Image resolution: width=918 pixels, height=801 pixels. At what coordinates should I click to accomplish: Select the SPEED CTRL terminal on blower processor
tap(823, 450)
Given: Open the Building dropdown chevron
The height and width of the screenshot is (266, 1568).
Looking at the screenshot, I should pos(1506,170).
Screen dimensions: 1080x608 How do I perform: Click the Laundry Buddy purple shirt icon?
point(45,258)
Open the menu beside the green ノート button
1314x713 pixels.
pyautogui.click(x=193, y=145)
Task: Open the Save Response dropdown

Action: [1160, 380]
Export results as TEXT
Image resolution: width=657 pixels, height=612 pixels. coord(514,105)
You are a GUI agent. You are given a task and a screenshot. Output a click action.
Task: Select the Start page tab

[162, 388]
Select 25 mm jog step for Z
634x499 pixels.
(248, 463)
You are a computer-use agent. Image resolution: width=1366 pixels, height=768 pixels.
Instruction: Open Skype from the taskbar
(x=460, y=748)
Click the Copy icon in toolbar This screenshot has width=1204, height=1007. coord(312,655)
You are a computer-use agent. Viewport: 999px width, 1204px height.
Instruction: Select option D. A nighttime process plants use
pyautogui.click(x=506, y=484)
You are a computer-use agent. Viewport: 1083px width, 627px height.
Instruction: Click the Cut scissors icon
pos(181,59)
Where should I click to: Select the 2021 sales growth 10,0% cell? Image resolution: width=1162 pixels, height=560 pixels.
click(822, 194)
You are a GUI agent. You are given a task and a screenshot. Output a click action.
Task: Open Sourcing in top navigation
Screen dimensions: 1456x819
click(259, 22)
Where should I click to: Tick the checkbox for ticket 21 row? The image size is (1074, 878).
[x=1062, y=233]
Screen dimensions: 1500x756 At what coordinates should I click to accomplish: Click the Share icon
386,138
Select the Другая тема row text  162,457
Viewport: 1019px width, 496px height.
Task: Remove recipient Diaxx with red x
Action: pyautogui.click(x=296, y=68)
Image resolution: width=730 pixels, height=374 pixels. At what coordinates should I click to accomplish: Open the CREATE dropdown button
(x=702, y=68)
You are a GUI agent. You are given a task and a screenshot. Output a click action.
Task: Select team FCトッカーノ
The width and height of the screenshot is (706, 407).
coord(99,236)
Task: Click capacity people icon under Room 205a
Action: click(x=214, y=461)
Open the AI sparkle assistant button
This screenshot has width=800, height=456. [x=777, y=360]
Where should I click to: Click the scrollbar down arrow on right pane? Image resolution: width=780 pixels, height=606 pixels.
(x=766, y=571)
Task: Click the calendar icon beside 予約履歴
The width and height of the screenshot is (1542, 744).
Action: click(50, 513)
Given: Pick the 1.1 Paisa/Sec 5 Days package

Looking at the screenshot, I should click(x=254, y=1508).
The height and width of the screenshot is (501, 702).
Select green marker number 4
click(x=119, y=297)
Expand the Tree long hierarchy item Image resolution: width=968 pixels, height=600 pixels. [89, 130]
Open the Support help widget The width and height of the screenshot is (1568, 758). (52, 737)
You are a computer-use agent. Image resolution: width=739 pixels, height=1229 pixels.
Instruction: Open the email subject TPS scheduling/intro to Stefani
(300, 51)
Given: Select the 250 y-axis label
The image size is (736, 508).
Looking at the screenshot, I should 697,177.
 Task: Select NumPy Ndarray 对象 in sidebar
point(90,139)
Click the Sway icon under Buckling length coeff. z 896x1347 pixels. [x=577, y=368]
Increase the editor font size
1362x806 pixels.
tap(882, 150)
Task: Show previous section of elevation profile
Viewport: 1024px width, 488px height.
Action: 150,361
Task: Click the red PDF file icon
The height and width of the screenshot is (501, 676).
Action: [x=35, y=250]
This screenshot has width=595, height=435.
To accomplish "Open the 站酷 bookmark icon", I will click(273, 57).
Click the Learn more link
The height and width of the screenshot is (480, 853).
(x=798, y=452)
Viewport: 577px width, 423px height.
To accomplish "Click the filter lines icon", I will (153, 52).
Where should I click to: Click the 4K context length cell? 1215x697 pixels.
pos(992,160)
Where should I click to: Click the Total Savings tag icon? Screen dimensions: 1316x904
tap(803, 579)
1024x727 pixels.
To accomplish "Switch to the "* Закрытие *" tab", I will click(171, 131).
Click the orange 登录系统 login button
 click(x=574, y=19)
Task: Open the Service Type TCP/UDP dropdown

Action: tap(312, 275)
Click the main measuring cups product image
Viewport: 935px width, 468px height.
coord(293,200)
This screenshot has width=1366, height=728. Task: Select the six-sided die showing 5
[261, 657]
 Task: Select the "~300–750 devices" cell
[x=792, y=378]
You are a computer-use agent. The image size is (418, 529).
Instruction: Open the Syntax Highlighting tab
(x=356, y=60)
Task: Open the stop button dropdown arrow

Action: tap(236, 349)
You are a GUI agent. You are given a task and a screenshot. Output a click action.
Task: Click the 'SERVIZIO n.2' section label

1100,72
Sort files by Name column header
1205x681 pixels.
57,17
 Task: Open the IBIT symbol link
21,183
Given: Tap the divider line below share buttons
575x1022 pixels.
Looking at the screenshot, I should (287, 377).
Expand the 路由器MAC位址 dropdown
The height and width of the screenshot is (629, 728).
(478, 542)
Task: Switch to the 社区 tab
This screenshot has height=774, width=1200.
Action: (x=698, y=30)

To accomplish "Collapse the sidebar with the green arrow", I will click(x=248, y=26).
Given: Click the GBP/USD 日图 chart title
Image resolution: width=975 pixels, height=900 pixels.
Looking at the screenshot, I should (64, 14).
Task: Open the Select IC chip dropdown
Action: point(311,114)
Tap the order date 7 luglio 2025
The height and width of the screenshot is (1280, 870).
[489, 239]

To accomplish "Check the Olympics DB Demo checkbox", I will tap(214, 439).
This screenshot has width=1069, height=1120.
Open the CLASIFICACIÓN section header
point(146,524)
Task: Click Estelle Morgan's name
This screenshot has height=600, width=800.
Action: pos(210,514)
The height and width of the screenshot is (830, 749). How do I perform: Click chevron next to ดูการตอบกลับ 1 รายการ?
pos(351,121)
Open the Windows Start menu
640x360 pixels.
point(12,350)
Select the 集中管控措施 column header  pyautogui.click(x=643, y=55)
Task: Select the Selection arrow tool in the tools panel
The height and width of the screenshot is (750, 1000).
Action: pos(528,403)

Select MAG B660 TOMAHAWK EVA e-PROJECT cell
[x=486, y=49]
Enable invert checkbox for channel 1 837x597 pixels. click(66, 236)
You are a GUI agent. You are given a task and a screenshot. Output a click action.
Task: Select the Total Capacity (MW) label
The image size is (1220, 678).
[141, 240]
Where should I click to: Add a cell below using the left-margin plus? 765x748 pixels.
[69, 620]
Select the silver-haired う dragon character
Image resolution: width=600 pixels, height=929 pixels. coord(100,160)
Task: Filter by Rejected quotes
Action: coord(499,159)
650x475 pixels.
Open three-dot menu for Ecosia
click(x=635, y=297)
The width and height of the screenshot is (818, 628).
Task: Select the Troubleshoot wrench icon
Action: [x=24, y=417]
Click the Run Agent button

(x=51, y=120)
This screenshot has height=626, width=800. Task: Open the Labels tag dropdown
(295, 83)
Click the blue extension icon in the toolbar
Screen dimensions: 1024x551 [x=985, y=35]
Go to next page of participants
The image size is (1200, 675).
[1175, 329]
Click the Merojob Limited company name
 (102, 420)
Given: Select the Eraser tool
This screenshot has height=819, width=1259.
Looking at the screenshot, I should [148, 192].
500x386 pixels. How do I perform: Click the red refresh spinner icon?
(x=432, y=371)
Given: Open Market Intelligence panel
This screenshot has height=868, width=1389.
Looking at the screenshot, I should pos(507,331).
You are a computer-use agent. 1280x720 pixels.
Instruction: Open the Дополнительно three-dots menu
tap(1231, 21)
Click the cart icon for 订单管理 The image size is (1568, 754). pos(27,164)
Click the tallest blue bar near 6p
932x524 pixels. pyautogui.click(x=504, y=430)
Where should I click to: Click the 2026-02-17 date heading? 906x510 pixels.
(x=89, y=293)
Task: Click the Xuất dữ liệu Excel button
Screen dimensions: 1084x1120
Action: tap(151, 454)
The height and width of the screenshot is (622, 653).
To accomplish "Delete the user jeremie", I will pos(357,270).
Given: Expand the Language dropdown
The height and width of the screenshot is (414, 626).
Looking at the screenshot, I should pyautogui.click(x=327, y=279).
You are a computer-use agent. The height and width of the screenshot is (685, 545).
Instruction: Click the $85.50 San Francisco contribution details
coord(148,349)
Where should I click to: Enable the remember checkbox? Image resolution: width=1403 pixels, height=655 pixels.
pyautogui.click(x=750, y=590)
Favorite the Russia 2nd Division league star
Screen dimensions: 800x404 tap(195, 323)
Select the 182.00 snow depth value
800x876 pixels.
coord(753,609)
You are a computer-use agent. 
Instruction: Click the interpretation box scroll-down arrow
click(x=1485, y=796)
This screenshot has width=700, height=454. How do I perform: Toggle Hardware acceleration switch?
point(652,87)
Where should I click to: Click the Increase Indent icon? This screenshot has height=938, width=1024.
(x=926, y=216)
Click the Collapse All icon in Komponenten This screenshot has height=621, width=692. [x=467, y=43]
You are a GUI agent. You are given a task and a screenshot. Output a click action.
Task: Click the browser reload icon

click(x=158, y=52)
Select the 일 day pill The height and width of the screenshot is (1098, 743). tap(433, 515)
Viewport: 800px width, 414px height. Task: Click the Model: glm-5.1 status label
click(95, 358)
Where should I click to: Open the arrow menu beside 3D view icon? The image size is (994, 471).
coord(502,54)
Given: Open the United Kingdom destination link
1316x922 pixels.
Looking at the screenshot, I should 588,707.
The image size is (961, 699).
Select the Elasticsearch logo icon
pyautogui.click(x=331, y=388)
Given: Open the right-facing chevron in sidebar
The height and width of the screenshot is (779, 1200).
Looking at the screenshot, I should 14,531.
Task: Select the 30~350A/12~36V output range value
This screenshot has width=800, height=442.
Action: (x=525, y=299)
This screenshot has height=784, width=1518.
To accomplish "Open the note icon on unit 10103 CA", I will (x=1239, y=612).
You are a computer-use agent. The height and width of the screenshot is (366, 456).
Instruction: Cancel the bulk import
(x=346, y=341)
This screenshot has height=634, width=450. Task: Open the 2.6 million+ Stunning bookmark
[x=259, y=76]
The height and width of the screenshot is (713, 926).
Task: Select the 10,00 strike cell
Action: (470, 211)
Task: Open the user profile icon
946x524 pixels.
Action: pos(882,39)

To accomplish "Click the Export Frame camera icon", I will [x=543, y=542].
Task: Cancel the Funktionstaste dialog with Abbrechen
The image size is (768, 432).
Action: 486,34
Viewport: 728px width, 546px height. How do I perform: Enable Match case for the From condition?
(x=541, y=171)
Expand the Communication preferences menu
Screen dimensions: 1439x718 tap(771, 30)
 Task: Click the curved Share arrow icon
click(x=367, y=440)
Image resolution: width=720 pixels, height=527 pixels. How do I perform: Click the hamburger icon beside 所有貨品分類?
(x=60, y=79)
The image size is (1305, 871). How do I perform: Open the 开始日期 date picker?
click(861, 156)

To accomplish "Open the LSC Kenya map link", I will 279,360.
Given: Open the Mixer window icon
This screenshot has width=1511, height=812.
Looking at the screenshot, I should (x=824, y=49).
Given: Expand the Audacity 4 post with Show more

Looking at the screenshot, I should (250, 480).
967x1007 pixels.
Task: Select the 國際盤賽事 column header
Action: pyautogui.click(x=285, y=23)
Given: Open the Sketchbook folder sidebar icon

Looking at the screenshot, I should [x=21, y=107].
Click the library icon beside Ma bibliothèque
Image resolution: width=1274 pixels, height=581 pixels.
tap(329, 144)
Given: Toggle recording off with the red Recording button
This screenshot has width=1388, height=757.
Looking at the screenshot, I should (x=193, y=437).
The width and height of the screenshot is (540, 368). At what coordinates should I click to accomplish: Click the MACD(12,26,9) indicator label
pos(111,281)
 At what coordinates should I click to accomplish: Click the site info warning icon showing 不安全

_ABOUT THIS EXERCISE:_
The range runs from the line with "Task: Open the stop button dropdown arrow" up to and including the line with "Given: Click the GBP/USD 日图 chart title" in the listing above; please write out exactly those lines and nothing more.

_WRITTEN RESPONSE:_
Task: Open the stop button dropdown arrow

Action: tap(236, 349)
You are a GUI agent. You are given a task and a screenshot. Output a click action.
Task: Click the 'SERVIZIO n.2' section label

1100,72
Sort files by Name column header
1205x681 pixels.
57,17
 Task: Open the IBIT symbol link
21,183
Given: Tap the divider line below share buttons
575x1022 pixels.
Looking at the screenshot, I should (287, 377).
Expand the 路由器MAC位址 dropdown
The height and width of the screenshot is (629, 728).
(478, 542)
Task: Switch to the 社区 tab
This screenshot has height=774, width=1200.
Action: (x=698, y=30)

To accomplish "Collapse the sidebar with the green arrow", I will click(x=248, y=26).
Given: Click the GBP/USD 日图 chart title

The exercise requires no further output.